今、起きている戦争も、みんな自分が正しいと思っているから起きている。
揉め事は大体そう。
みんな自分中心にしか考えていないから。

8年前に新婚旅行にパタゴニアの山に登りに行った。
チリとアルゼンチンを跨いで自分たちで10日間ほどの日程でマゼラン海峡を渡ったり、山を登ったり、流氷を見に行ったり、ペンギンを見たり、最果ての地と
言われているウシュアイアにまで行ってきた。
一人だと行くまでに時間がかかりすぎて気が滅入るのと
世界旅行に行く人たちが口を揃えて、物価が世界一高いと言われている
地域なので、新婚旅行で行くのが妥当だろう・・・と
自然好きの二人で決めた。

そこで、知ったパタゴニアの先住民族のヤーガン族のお話。
彼らはどれだけ寒くても裸族で暮らしており、成人のお祝いに
写真のように動物の油で身体中に色を塗って
暮らしていた様子。
そこにやってきた、宣教師たちが、服を着ることを勧めたことで
疫病が流行り、絶滅してしまった・・・とのこと。

右側がヤーガン族のメイク姿

宣教師たちは裸で生活している人たちを不憫に思ったのだろう。
自分たちが正しいと思っているが故に。

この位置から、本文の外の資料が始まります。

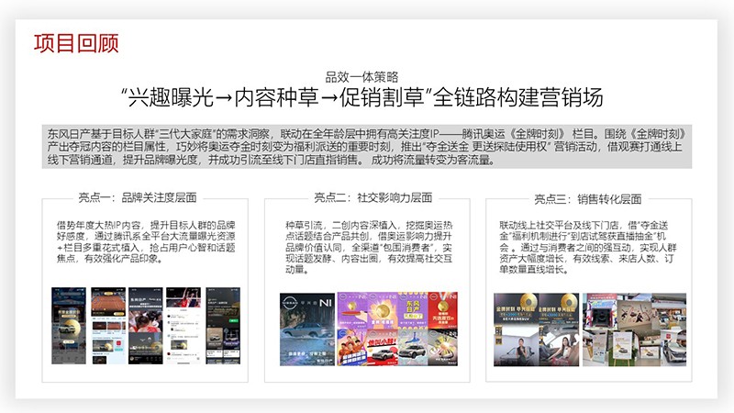Screen dimensions: 734x413
Task: Click the 亮点二:社交影响力层面 heading
Action: click(367, 197)
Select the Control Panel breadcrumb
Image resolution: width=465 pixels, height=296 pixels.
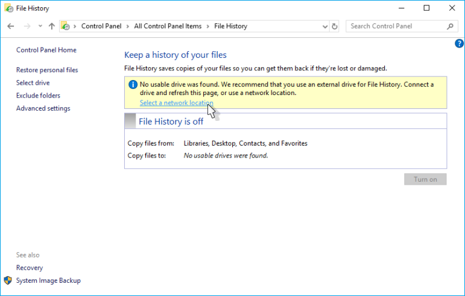click(101, 26)
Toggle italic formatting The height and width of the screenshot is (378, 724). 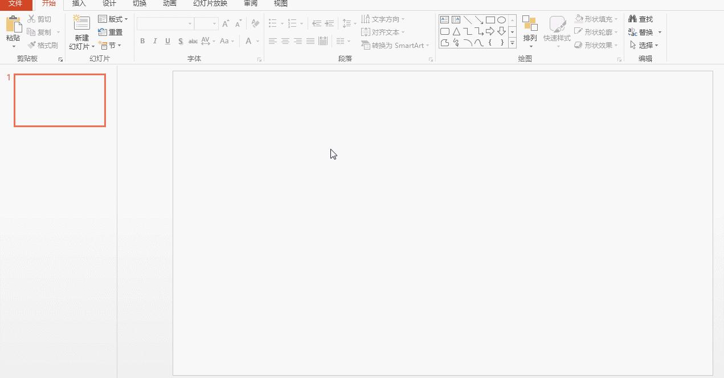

。。

国際協力をやりたくて看護師になり、助産師の資格まで取ったけれど
その道に入ろうとすればするほど、何が正しいか迷路のように
迷い込んでしまった。

「本当の間違いは自分が正しいと思った時に始まる」

これは、中国のことわざだけど、何にでも通ずる。

エアコンがない時代に暑いと感じて生き辛いと思ったかもしれないけれど、
エアコンがないから死んでしまいたい・・・なんて考えた人はいないのと同じで

知ってしまったが故に自分が不幸であると感じる人が沢山いる。
ネパールで出会った友達(ネパール人)もそうだった。


ずっと山で育って(電気も水道もない)幸せだったけど、
日本に行った時に
ズルい!!って思った。
生まれた環境が違うだけで、なんでも手に入れられる人たちがいるんだもん。

そう教えてくれた時、なんて答えて良いかわからなかった。
だって、自分が幸せだなんて思ったことがなかったから。
家族に恵まれて、仲良く暮らしている彼女の方がよっぽど幸せに
私からは見えた。

Wifiが世界中に飛び交う今、電気は来ていなくても
携帯電話の充電がしたいが故に電気を盗みに病院に忍び込むアフリカの人たち。
知らないからこそ幸せを得られる時代は終わった。
皆、世界中の情報を手に入れられる時代が来た。

何を幸せと感じるか?と自分自身のことを知っておかないと
隣の芝生が青く見えて、手にいれる必要のないものを
手に入れようと必死に時間とお金を使い、その上暴力を振るう人や
国が増えてしまうんじゃないだろうか。

はたまた、こっちの方が良いよ!と押し付けることで
ヤーガン族のように滅んでしまう人たちがいることを
忘れちゃダメだなぁ〜と
8年前の写真を見ながら思い出す。

今日は、8年前にパタゴニアの山に登った日だった。